We only meant to stay a half hour - after all, Matt was waiting in the car with Zander who was napping - but we ended up staying for over an hour. We want to go back next summer if we still live close enough and participate in a dig. It's not the most exciting place for a dinosaur crazy kid, but for Hannah who is more into the pre-dinosaur sea life and for Ainsley who is apparently an expert on prehistoric magical creatures it was perfect.

Saturday, October 13, 2012

What we've been learning this week:

The Great Fire of London.

More Pokemon games - a lot of math and social skills and risk-taking and risk-measuring and calculated thinking going on there.

Diet - learning about how different foods affect the different bodies in our family, about the tastes of different family members, about what foods blend well together, about matching what we want to eat to how much money we have.

I've been learning about Ainsley's constellations. They're quite different from the ones I know. Funnier. Better stories.

Costuming - figuring out Halloween costumes. Printing inspiration pictures, figuring out fabric yardage, shopping for patterns.

The size of an atom:



That's just cool.

More about Indy Cars than I thought I'd ever want to know. More to come, I'm sure.

Reading - proud girls reading whatever they can get their hands on, trying out their skills in every area of their life. Figuring out the little idiosyncrasies and funny tricks in the English language.

Conspiring with their Uncle Dale to find people that need our help.

Wednesday, October 10, 2012

Mushroom hunting.

Ainsley and I found mushrooms on one of our walks together. Five different kinds!

 This one was pretty. That black underneath it is moist ink. You can see my hands are already dirty from it.

This one had a beautiful rose colored underside - hard to see in the picture.


There were lots of these around. Some in clusters like these.


And some alone like this very tall one.


And this kinda tall one. (Ainsley picked the pictures for this post.)


 These were my favorite - teeny tiny button mushrooms all over one of the trees.

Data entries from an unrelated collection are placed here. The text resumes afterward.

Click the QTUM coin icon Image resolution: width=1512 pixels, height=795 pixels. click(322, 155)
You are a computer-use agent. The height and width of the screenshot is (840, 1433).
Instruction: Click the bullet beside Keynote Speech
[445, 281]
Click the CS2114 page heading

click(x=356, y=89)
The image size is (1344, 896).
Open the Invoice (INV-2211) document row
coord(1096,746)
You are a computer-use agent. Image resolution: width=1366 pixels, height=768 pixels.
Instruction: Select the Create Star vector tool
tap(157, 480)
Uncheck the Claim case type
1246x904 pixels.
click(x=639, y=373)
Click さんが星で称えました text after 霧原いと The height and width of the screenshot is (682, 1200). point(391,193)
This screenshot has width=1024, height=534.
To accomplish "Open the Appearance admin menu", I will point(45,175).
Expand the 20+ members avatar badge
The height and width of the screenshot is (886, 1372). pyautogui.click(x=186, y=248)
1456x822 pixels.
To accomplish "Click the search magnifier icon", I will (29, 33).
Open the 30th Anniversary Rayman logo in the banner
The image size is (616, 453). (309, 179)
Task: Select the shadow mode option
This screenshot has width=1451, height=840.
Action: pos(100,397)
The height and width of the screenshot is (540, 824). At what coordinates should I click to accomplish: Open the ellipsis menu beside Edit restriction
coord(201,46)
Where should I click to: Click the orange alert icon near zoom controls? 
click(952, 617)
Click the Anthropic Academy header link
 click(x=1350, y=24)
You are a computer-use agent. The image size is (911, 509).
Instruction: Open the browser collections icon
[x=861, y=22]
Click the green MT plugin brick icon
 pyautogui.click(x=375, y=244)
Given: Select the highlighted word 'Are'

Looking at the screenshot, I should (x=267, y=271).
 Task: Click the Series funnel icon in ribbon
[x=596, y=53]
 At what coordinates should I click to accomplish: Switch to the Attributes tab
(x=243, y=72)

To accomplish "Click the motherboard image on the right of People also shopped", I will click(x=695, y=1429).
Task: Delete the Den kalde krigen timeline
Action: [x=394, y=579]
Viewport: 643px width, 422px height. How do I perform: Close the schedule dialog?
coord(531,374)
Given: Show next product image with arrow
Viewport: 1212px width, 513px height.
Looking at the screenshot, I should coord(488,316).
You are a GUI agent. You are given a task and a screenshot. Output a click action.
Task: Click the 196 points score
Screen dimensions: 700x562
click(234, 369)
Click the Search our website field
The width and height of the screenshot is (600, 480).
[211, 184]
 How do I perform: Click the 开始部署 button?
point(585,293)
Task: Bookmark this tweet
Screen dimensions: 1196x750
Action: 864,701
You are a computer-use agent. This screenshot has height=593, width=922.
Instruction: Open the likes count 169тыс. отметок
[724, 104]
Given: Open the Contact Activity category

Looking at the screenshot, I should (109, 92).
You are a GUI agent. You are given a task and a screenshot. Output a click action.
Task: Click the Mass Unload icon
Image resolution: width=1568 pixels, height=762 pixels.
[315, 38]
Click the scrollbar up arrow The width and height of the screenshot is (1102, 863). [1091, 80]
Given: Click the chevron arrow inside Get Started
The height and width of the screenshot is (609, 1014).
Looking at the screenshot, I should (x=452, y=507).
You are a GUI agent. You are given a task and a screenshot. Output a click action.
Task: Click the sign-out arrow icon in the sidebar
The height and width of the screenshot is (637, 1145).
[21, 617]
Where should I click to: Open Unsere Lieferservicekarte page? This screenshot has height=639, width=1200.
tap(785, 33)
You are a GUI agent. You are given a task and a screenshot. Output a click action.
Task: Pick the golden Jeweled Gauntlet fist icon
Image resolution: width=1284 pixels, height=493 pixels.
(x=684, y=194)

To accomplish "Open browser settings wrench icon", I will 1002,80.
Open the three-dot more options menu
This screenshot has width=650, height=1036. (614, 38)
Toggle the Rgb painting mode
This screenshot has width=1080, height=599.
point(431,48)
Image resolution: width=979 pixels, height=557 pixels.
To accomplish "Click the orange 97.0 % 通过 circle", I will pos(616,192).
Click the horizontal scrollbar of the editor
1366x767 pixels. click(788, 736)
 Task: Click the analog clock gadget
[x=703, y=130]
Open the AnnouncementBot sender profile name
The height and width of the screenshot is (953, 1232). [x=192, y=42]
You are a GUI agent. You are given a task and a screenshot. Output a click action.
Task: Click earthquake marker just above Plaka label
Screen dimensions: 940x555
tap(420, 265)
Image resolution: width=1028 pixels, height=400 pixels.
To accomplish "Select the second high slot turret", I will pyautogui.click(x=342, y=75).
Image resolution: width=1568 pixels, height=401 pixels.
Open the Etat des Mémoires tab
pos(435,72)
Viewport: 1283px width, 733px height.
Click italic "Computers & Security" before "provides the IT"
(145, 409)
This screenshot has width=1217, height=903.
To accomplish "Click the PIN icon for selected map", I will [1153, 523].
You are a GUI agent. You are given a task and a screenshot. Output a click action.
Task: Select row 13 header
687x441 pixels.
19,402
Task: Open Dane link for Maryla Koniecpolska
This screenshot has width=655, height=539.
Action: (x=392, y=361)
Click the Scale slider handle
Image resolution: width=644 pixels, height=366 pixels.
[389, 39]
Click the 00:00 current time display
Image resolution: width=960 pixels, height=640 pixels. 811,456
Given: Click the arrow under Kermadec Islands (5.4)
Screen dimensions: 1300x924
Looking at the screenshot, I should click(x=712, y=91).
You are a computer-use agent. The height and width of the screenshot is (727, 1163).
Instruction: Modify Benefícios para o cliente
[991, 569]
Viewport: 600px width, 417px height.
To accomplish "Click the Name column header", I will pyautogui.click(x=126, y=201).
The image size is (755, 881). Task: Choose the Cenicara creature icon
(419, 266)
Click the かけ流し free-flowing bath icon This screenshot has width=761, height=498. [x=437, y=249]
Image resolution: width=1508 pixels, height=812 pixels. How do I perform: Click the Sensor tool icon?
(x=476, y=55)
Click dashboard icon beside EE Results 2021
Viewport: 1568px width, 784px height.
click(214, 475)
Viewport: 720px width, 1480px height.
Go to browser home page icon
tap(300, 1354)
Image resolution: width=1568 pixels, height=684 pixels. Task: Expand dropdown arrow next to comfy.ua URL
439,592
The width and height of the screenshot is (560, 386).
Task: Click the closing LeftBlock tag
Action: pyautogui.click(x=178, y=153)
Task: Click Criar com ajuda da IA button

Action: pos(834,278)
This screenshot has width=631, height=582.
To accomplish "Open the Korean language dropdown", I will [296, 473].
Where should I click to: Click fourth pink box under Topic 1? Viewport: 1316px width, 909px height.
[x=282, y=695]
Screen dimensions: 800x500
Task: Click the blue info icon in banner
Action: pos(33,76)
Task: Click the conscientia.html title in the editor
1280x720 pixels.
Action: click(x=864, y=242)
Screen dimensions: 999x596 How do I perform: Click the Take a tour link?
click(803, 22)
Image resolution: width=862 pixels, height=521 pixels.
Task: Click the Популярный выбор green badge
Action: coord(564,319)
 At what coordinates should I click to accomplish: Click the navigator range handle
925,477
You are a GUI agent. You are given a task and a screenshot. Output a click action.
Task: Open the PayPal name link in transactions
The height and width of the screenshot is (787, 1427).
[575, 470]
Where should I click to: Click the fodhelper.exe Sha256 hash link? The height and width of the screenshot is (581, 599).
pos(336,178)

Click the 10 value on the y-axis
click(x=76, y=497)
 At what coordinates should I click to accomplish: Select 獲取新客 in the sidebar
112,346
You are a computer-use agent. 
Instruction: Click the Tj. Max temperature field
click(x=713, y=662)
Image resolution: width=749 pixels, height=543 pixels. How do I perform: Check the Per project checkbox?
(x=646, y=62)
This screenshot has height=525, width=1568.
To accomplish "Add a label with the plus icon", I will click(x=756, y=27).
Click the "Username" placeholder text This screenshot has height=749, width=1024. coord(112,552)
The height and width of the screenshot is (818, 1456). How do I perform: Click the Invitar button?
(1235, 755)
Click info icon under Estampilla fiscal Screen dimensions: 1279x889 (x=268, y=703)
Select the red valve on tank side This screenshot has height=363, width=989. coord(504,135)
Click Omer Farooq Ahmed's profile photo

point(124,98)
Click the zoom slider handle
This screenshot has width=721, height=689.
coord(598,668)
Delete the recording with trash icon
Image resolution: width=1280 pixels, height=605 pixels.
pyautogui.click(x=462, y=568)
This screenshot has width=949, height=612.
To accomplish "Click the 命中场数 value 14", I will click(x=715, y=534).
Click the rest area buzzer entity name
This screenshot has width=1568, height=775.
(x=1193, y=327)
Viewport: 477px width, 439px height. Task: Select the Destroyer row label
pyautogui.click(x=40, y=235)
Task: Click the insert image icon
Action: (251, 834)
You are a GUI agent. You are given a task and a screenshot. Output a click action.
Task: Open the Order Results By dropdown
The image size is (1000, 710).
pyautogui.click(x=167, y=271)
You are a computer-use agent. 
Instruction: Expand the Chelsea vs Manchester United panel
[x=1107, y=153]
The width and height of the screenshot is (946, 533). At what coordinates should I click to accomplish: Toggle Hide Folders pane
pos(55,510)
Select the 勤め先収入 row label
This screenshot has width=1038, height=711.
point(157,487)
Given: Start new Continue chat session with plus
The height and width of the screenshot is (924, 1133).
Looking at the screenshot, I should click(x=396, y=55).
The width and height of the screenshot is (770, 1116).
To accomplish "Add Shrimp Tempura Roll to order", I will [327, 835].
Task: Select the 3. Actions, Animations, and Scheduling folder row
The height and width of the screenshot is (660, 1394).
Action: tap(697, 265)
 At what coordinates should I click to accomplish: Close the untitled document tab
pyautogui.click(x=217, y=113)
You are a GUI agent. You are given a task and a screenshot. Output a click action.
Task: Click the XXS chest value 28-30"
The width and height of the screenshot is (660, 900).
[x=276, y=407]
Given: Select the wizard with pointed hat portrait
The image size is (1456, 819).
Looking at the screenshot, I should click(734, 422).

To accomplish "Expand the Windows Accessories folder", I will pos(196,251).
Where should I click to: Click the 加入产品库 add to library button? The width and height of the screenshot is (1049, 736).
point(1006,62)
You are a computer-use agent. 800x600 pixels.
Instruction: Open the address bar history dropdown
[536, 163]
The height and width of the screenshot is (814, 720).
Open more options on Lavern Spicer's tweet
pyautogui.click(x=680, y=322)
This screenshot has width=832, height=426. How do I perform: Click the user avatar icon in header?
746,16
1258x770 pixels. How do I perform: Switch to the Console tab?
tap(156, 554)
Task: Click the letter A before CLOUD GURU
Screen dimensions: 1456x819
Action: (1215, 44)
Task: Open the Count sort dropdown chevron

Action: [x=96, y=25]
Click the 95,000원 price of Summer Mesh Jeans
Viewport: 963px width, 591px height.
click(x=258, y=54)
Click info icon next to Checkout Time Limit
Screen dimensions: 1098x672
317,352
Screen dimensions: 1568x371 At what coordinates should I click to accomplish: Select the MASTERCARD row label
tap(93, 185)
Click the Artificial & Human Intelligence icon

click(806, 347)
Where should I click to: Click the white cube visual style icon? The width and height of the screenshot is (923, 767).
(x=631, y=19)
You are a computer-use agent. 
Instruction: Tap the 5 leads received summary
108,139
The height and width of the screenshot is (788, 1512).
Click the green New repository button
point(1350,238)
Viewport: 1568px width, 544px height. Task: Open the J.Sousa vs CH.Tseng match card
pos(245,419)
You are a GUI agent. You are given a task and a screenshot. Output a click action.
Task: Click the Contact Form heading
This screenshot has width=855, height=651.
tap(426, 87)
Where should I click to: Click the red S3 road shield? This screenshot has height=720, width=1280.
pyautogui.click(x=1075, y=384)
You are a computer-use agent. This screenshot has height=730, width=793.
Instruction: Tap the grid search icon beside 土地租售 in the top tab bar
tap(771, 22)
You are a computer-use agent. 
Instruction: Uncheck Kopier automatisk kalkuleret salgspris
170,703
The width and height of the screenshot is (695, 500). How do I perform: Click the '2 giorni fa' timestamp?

We don't know enough about mushrooms to pick ones to eat, so we just explored for the fun of it. Ainsley asked "Are most mushrooms poisonous?" I told her that most are harmless, some are yummy, and a few are poisonous but the poisonous ones are deadly very fast, so no experimenting with mushrooms. Then we had to have the discussion again with the other kids when we got home with what we'd found.